Menurutnya, becatuk dauh merupakan tradisi masyarakat Banjar yang telah ada sejak lama, jauh sebelum teknologi modern berkembang.
Dahulu, suara dauh menjadi penanda waktu sahur, imsak hingga berbuka puasa, sekaligus media syiar Islam yang menyatukan masyarakat.
Namun seiring perkembangan zaman, fungsi dauh perlahan tergeser oleh penggunaan sirine dan pengeras suara.
Karena itu, pemerintah daerah berkomitmen menjaga keberlanjutan tradisi tersebut melalui penyelenggaraan festival tahunan.
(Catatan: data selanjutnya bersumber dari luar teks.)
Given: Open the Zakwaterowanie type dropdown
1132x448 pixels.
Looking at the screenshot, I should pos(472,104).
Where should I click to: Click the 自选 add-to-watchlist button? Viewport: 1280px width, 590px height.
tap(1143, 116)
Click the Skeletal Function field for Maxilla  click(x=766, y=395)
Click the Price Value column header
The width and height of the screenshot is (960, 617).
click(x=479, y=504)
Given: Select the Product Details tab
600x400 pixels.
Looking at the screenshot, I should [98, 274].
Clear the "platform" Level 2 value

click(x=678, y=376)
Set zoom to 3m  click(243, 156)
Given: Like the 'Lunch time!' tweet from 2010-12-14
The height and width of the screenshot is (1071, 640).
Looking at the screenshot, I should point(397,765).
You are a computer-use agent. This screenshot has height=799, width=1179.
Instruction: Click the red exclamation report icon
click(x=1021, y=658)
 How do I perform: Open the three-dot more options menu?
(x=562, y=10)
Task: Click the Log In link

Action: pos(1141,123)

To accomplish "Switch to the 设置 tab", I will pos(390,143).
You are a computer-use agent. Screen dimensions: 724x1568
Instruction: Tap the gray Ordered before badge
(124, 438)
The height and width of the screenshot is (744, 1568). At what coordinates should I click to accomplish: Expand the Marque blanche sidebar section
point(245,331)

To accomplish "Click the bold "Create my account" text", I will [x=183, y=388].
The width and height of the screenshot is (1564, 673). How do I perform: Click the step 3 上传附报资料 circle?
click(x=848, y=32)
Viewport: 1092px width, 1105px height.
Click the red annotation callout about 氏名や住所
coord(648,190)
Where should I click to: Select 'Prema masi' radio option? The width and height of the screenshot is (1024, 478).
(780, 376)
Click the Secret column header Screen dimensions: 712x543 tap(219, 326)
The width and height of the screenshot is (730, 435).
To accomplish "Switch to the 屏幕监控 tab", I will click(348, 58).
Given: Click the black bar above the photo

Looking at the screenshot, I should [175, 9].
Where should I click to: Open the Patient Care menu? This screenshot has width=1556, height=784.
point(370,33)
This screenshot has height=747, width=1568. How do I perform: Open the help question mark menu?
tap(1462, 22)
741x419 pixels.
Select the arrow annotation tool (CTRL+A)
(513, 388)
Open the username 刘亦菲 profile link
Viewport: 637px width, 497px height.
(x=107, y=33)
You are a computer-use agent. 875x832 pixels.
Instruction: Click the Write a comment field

“Jika tidak kita rawat, generasi muda hanya akan mengenal dauh sebagai benda mati di musala tanpa memahami nilai dan kekayaan iramanya,” tegasnya.
Sementara itu, Kepala Disbudporapar Kabupaten Banjar H. Irwan Jaya menjelaskan, festival ini merupakan bagian dari program pengembangan kebudayaan dan telah masuk dalam Calendar of Event dinas pada tahun 2026.
Grand final tersebut merupakan lanjutan dari babak penyisihan yang sebelumnya diikuti 21 grup peserta pada 10–11 Februari 2026 di lokasi yang sama.
“Dari babak penyisihan terpilih 9 grup finalis yang bertanding malam ini untuk memperebutkan sembilan kategori juara, yakni Juara 1, 2, 3, Harapan 1, 2, 3, Juara Favorit, Juara Pelestari, serta Juara Busana Terbaik,” jelasnya.
Ia menambahkan, pada tahun 2027 festival ini direncanakan akan dikembangkan ke tingkat Banjarbakula, yang meliputi Banjarmasin, Banjarbaru, Banjar, Barito Kuala dan Tanah Laut, bahkan berpotensi ditingkatkan ke level provinsi.
Kegiatan grand final dibuka secara simbolis dengan pemukulan bedug oleh Wakil Bupati Banjar bersama unsur Forkopimda, Plt Asisten Pemerintahan dan Kesra serta Kepala Disbudporapar sebagai tanda dimulainya acara.